Following a spell at Birmingham Children’s Hospital – where she assisted in the first paediatric open heart operation – Prudence was appointed Senior Surgical Registrar at Bruntsfield Hospital in October 1947.
And it was in a dissection room at Edinburgh University that she first met her husband Arthur FM Barron.
They were married in Carlisle Cathedral in 1950 and a year later the first of three children arrived, but Arthur was to tragically die of a stroke in 1971.
In 1975 – on what would have been her silver wedding anniversary – Prudence was awarded the MBE for services to geriatrics.
Outside of the workplace, she enjoyed a wide variety of activites, including providing tireless support to Christ Church Trinity and then St James Goldenacre, and maintaining a keen interest in literature, ornithology, botany and gardening.

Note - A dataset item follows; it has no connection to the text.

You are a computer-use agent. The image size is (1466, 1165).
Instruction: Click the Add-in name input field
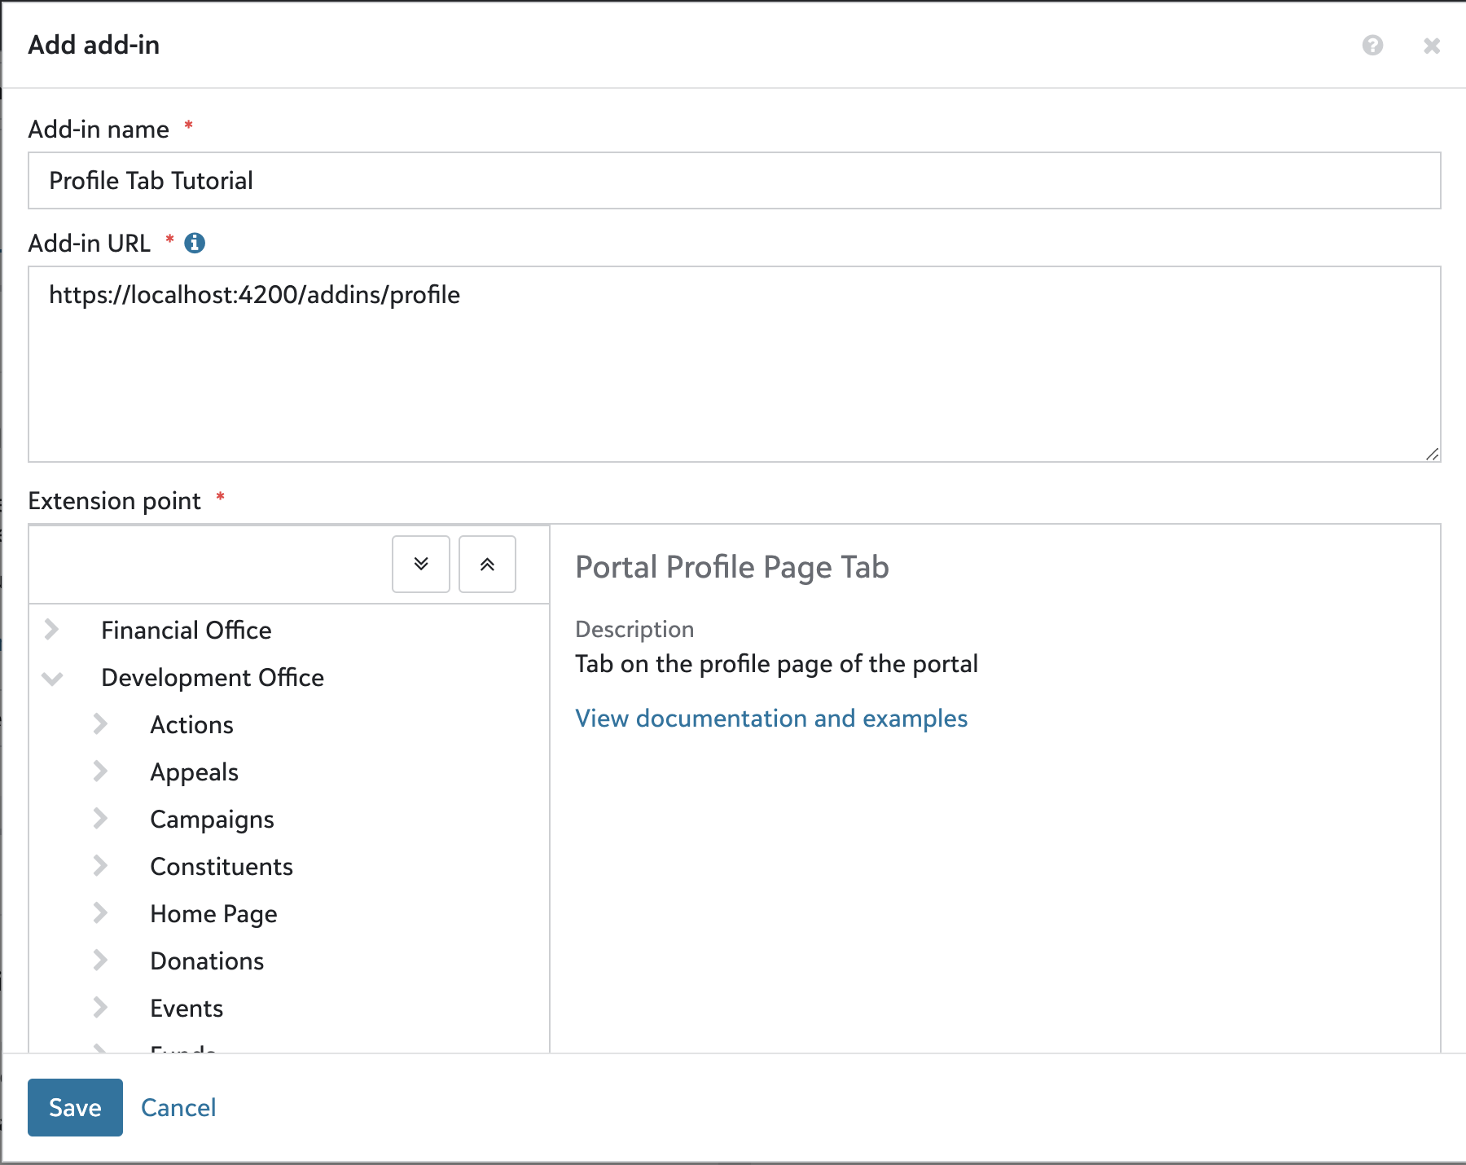pyautogui.click(x=733, y=181)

She was also chair of the local Medical Women’s Federation and in her retirement chair of the Cruse bereavement counselling service.
A fighter to the end, she underwent open-heart valve replacement surgery at the age of 92, followed by an advanced hip operation more recently after suffering a fall. Predictabily, she proved an alert and knowledgable patient - quizzing junior doctors on their ambitions for the future, as well as evaluating her own medication with hospital staff.
She is survived by her three children – Caroline, Bessie and Richard – five grandchildren and six great-grandchildren, the last born on the day of her funeral.